Qの箱庭

ショートストーリー仕立ての毎日

丸亀製麺

丸亀製麺は職場から歩いて大体15分くらいのところにある。

あるけれど、家と全く別の方向に歩く事になるので、滅多に行かない。

 

でも今日は、職場からてくてくと丸亀製麺に向かっていた。

うどんが食べたかったというより、休まる場所が欲しかった。

 

 

精神的に不調だったのか体調が悪かったのか

どちらが先だったのか定かではないけれど、どちらも調子を崩して

特に精神的にふとしたことで落ち込んだりする状態が続いていて

今日もどうにか働いたけど、終わる頃にはなんだかすべてが嫌になっていた。

 

特別な理由はない。

周りの人は不調のわたしを本当に心配してくれたし、

だからこそ自分が嫌になってしまった、それだけだった。

 

 

てくてくと歩く、足取りは重く

でも止まったら動けなくなる気がして

口ずさむ歌と、何を注文しようかということだけで頭を塞いだ。

 

そして入店。湯気が立ち込めていた。

会計にいたおばさんが元気よく迎えてくれて、

わたしは受付にいたお兄さんに釜揚げうどんと温泉たまごを注文した。

温泉卵は割った時点から黄身が溶け出してきていて

気持ちも少しどろどろになった。

 

店でプッシュしていたタル鶏天ぶっかけの鶏天が

単品100円で売っていたのでそれも乗せて会計へ。

提供データ:
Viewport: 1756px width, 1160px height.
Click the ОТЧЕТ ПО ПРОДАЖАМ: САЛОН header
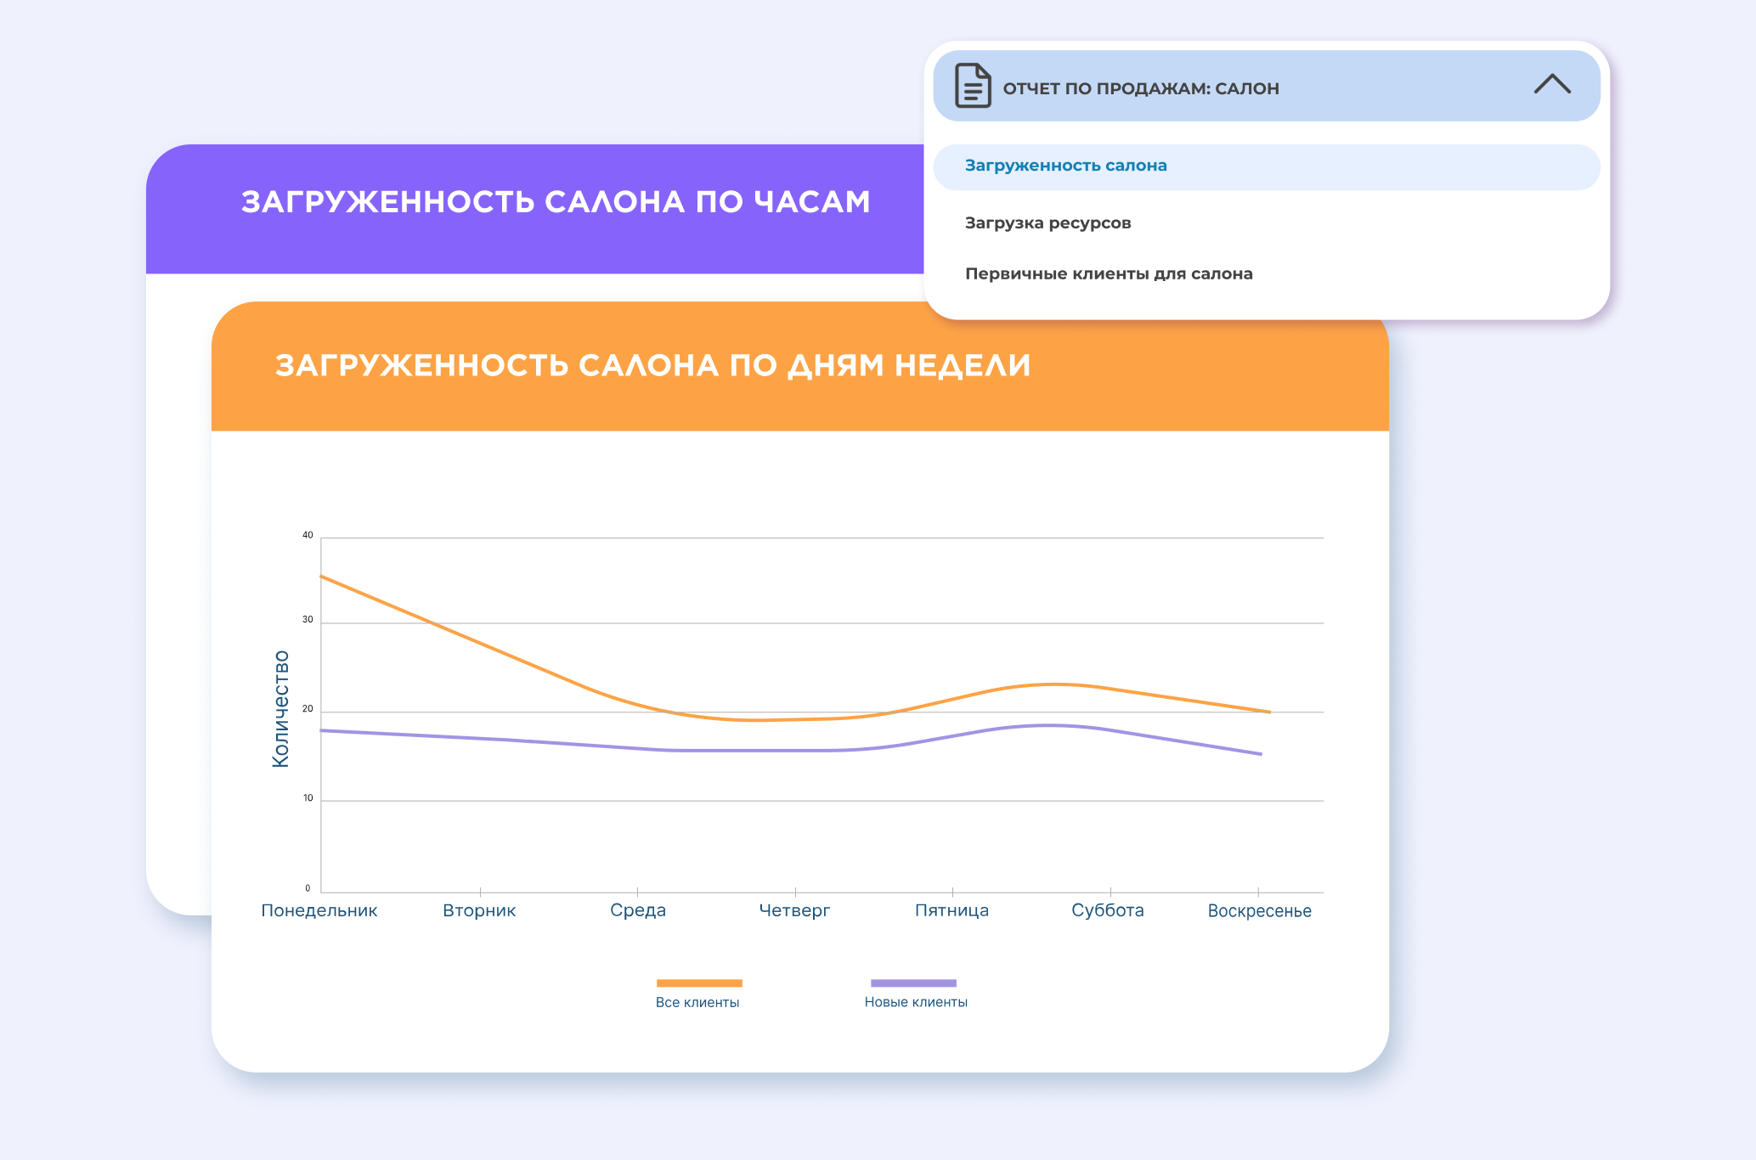(x=1140, y=88)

やること: 丸亀製麺まで歩いた日をつづった本文を、最後の一文のあとから書き継いでもらえますか。 データは本文とは別の出どころから集めたものです。

結果:
500円もしない注文で万札を出したけれどおばさんは笑顔のままだった。

 

 

端の席に座り、うどんをだしつゆにつけて食べた。

つゆは甘くて、優しい味だ、とわたしは思った。

その後、人格があるわけでもないつゆに優しい、という表現を使うのは

少し変かもしれないな、と思った。

甘いものは、どうして優しいのだろう。

 

会計のおばさんも、職場の先輩も、上司も、

いんたーねっと上の顔の見えぬ友人たちも

みんなわたしに甘くて優しいのは、どうしてだろう。

 

疑問に思いながらも、わたしはつゆの入った器に温泉たまごを流し込む。

甘さはまろやかさを纏って広がる。

どこかタオルケットにも似ている。

 

ああ、わたしはきっと、守られているのだ。

そしてわたしはきっと、守られているだけでは嫌なのだ。

 

 

鶏天は下味に柚子を使用しているらしく

さっぱりしていて少しだけ酸っぱい。

でもきっと、この酸味があるからさっぱりとするのだ。

甘いだけではきっと何か物足りない。

 

 

 

水を二杯飲んで、少しぼーっとして。

帰らなきゃな、と思い、店を出た。

 

外はすっかり真っ暗で、ひんやりとした風が吹いていて、

その酸味のような冷ややかさが、わたしを少しだけさっぱりさせた。

 

 

何も解決していないけれど、

気づけば11月も半ばを過ぎている。

何かを解決させなければならない。今年のうちには。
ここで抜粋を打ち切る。